Question : Comment la sérotonine sécrétée sous l’action du microbiote intestinal agit sur les neurones du système nerveux central ?

Les études expérimentales

Le neurobiologiste Pierre-Marie LIEDO (CNRS-Institut Pasteur) et  l’immunobiologiste Gérard EBERL (INSERM-Institut Pasteur) ont permis de répondre au problème posé.

Expérience 1 :

Des Souris en bonne santé reçoivent du microbiote intestinal de Souris rendues dépressives par un stress intensif. Quelques jours plus tard, elles deviennent dépressives. Donc leur dépression est due au microbiote altéré et transféré.

Dans le cerveau des Souris dépressives, s’observe une très faible teneur en sérotonine et en un dérivé d’un acide aminé, le tryptophane, nécessaire à la synthèse de la sérotonine.

Certaines bactéries du microbiote intestinal, synthétisent le précurseur du tryptophane. Celui-ci passe dans le sang traverse la membrane encéphalique pour la synthèse de la sérotonine dans les neurones du raphé.

Expérience 2 :

Les bactéries intestinales nommées Lactobacillus planturum synthétisent des endocannabinoïdes qui favorisent la transmission synaptique. Leur taux dans l’hippocampe est particulièrement bas dans le sang et le cerveau chez les Souris dépressives.
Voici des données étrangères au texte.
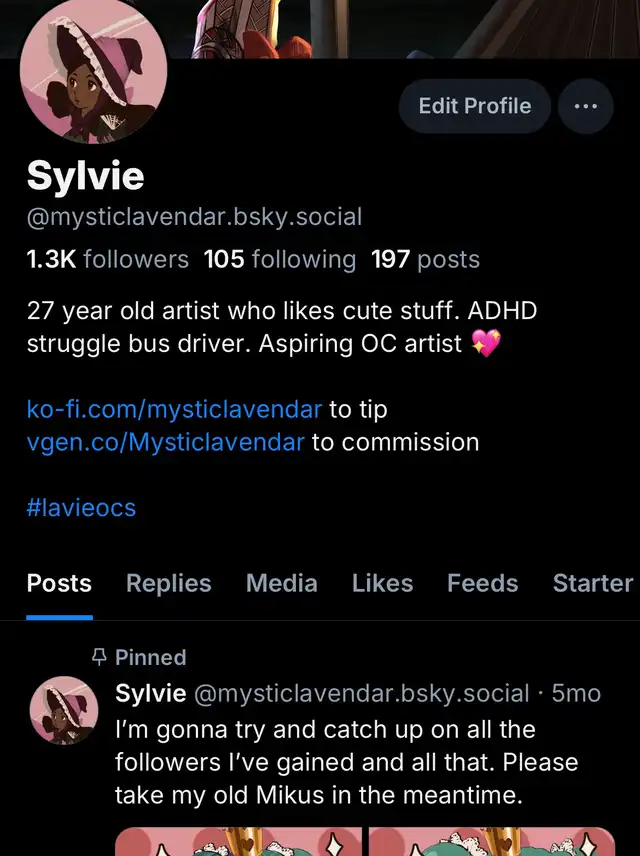The height and width of the screenshot is (856, 640).
Task: Open the first Miku image in pinned post
Action: tap(238, 841)
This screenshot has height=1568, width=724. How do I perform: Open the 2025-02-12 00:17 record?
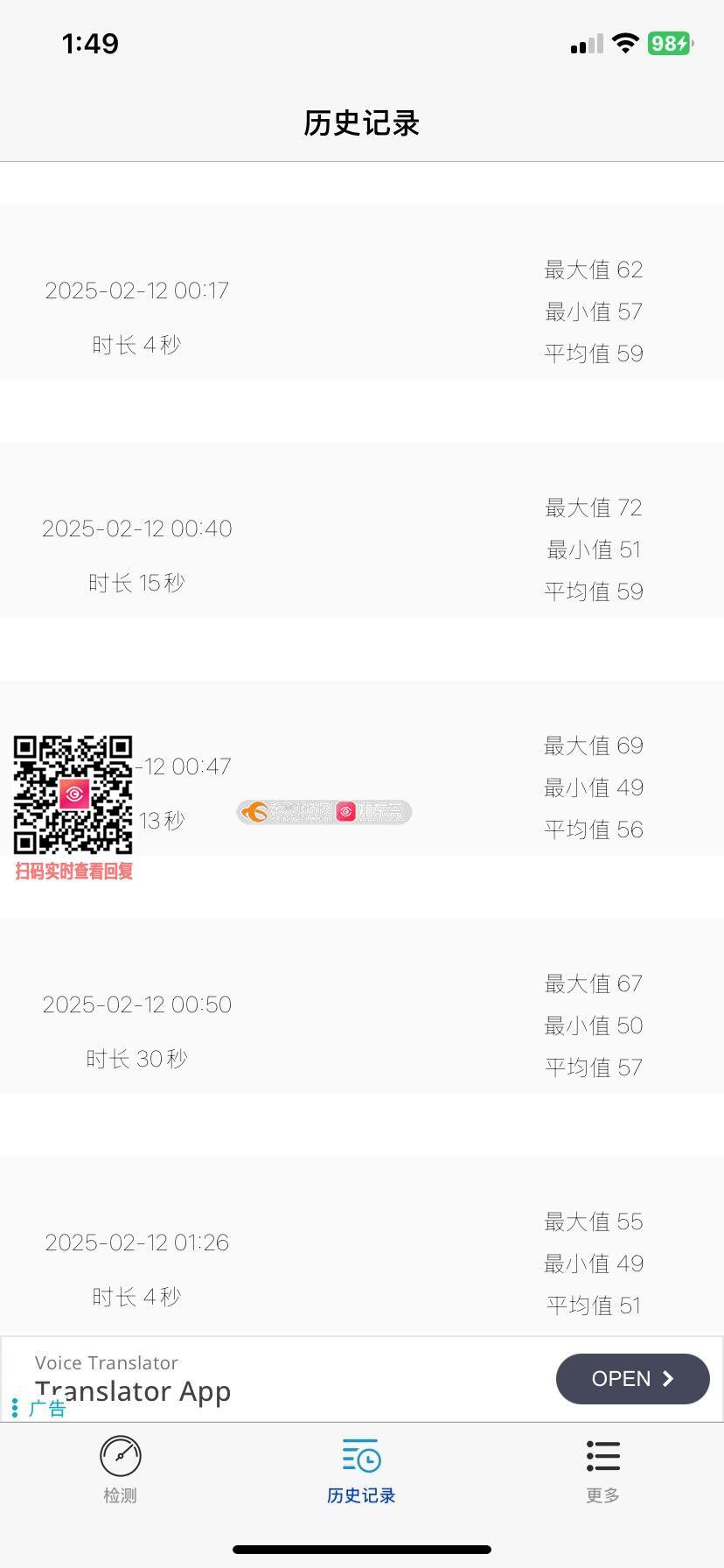point(362,292)
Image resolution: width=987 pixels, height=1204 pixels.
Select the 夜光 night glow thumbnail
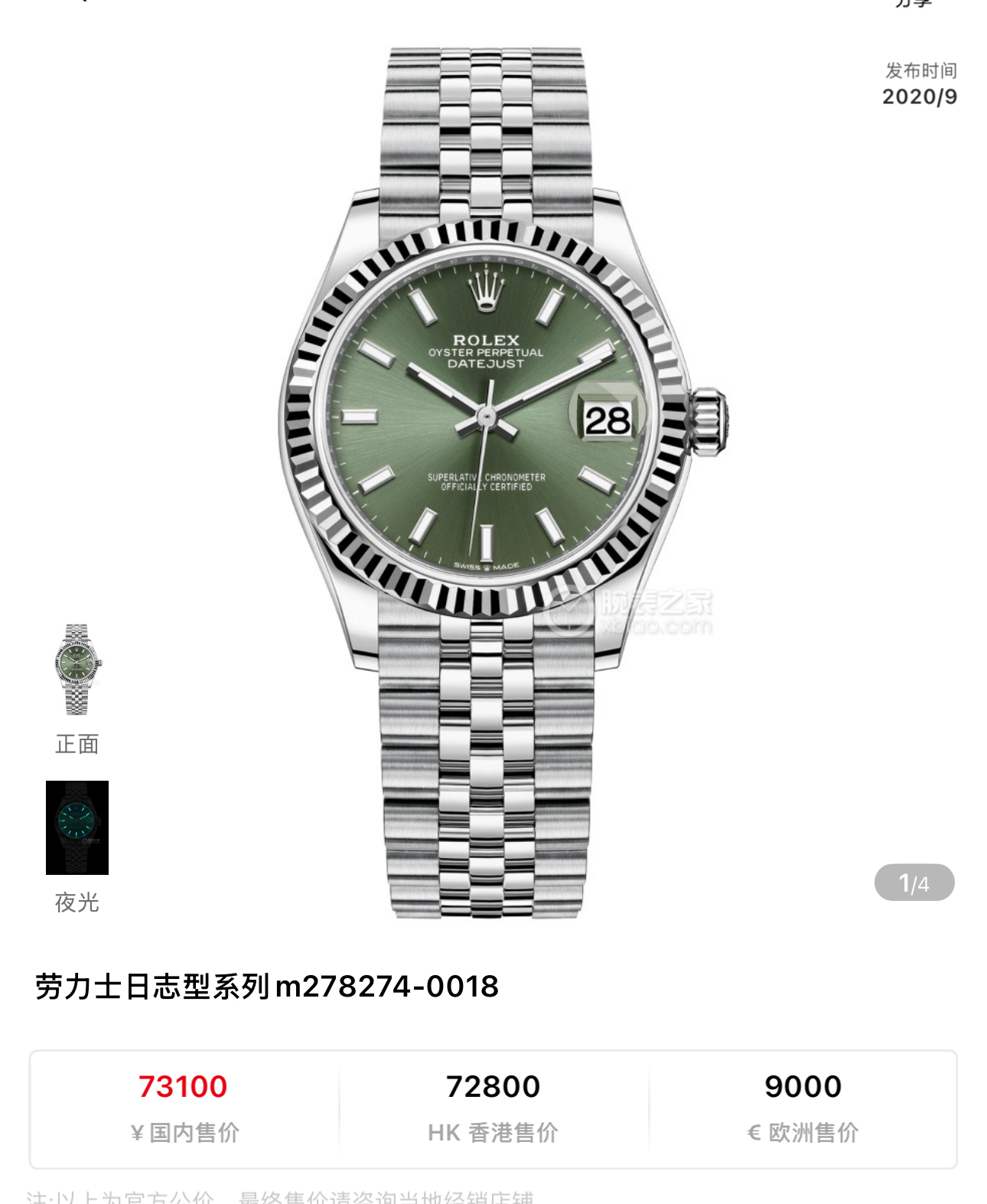(77, 827)
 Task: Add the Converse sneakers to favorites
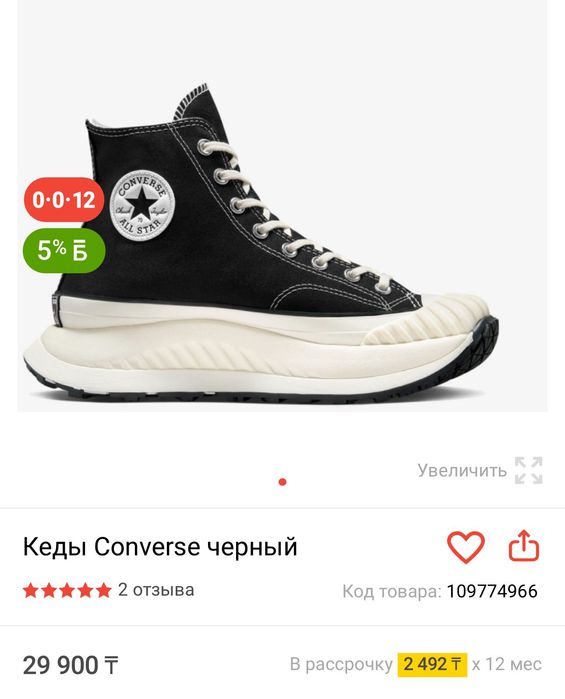click(x=466, y=547)
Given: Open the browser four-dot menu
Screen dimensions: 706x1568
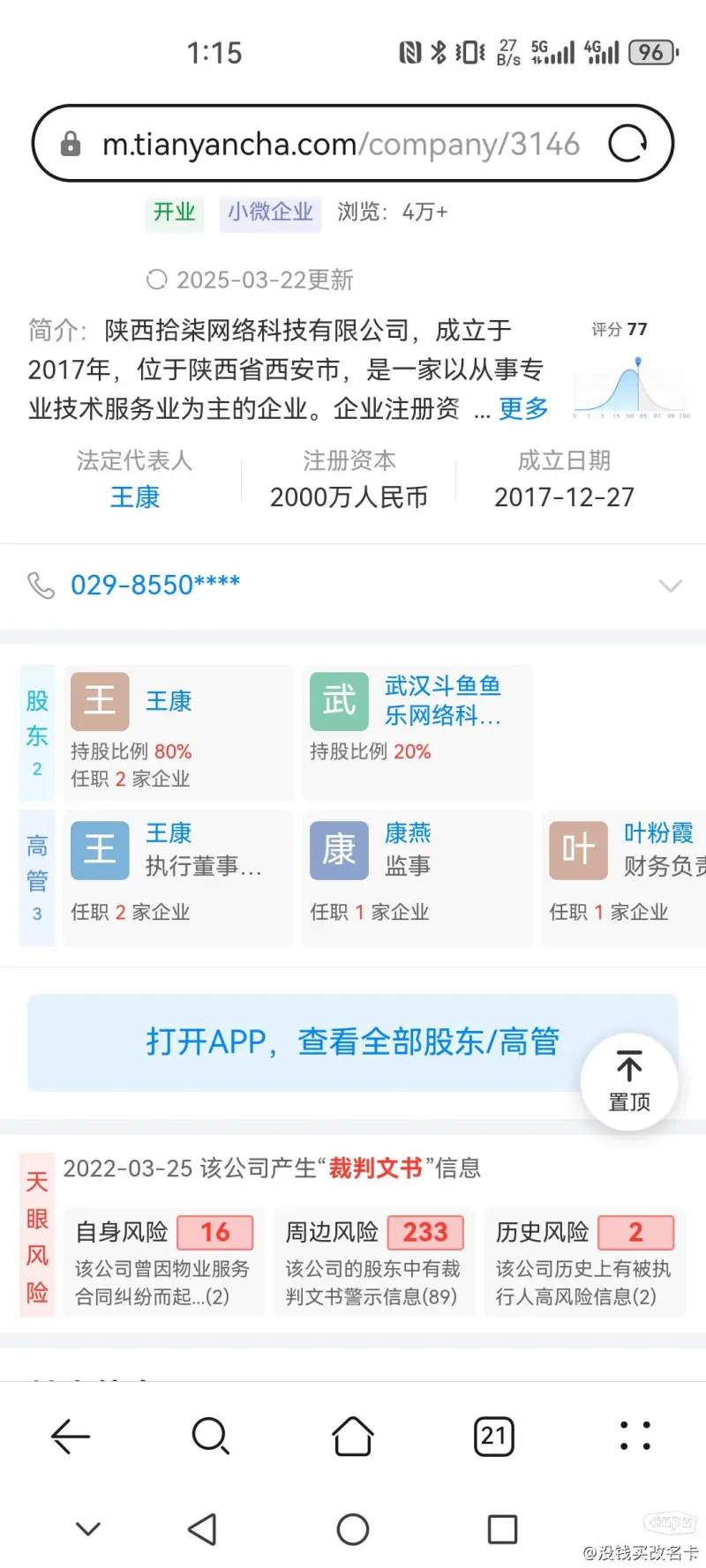Looking at the screenshot, I should point(635,1436).
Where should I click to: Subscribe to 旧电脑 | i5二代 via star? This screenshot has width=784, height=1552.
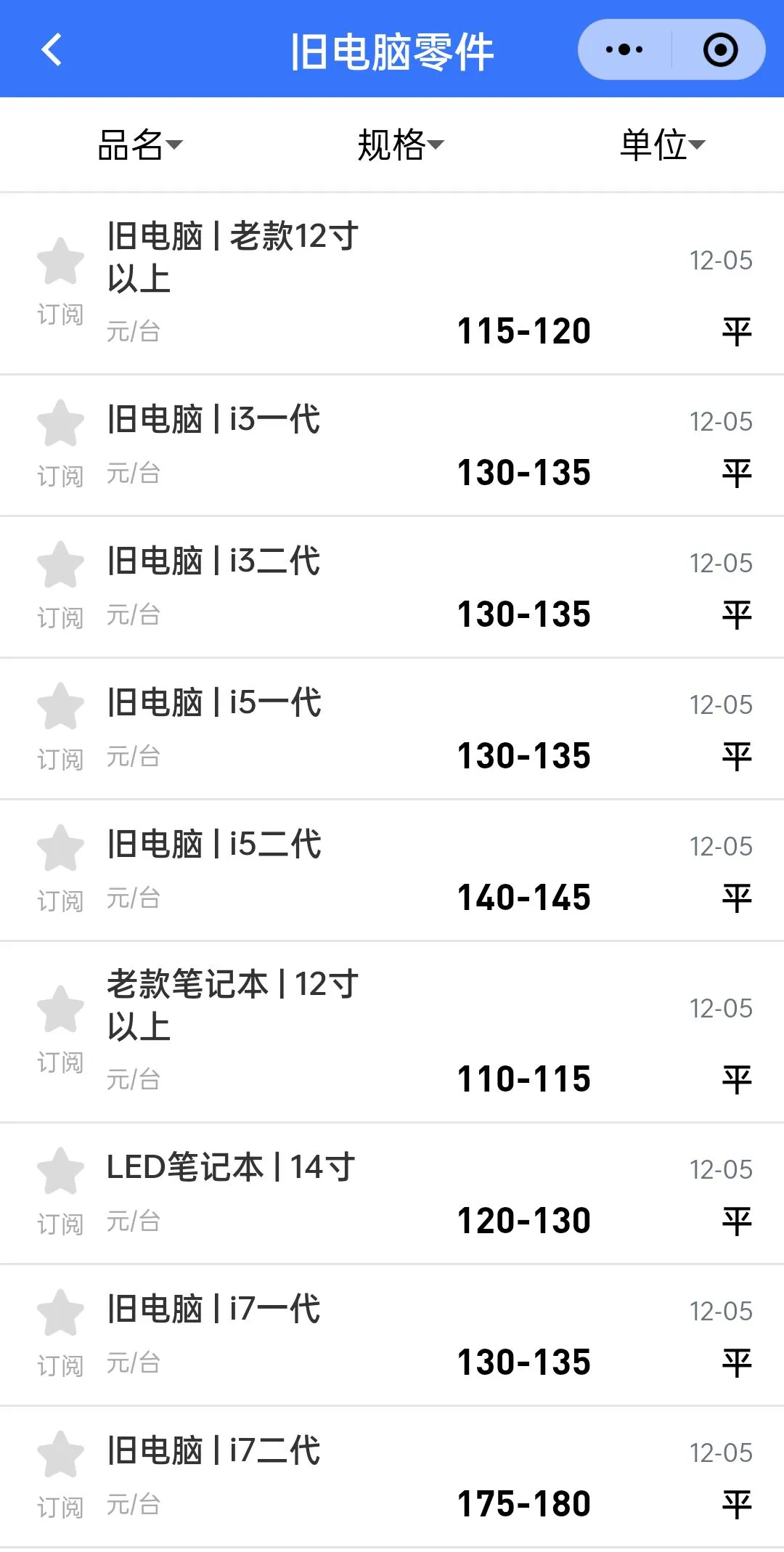coord(60,848)
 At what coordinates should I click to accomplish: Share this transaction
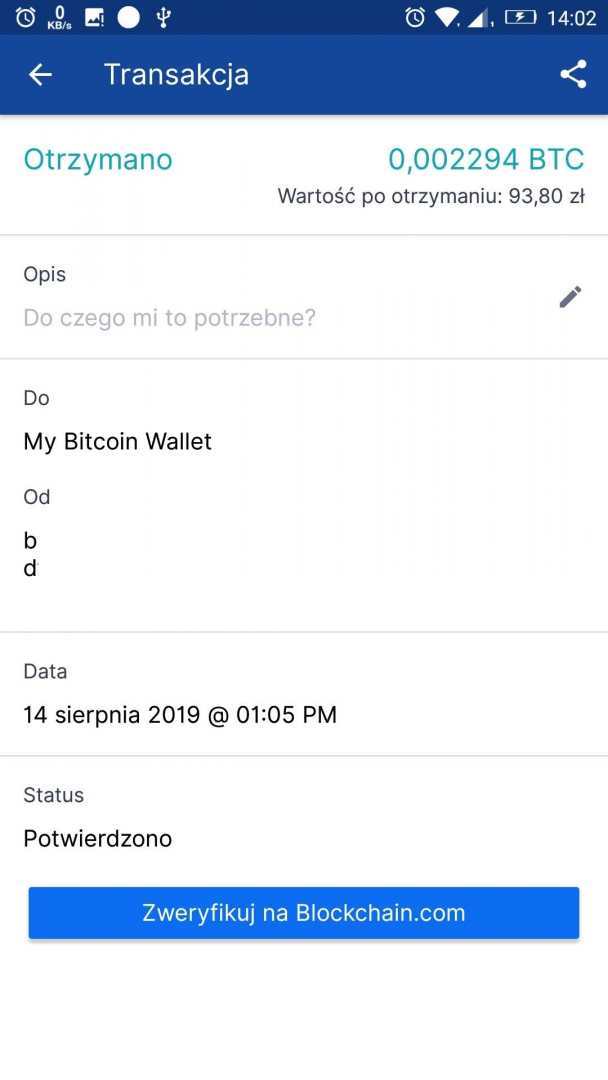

Le transfert de microbiote déficient en cette bactérie à des Souris saines provoque, en quelques jours, la venue de caractères dépressifs. Des compléments alimentaires riches en Lactobaccilus planturum (prébiotiques) suffisent à retrouver une vie saine en quelques jours.

Les endocannabinoïdes vont se fixer sur les cellules de l’hippocampe, permettant la transmission synaptique . L’hippocampe intervient dans la mémoire et la gestion des émotions.

Conclusion :

Les résultats obtenus montrent de façon précise comment agissent les bactéries du microbiote intestinal pour la mise en place d’une dépression chez la Souris, en permettant, d’une part la sécrétion de sérotonine au niveau du raphé, par la sécrétion du précurseur de tryptophane et d’autre part, la sécrétion d’endocannabinoïdes au niveau de l’hippocampe. Il reste à transposer ces résultats chez l’Homme. Une découverte pleine d’espoir.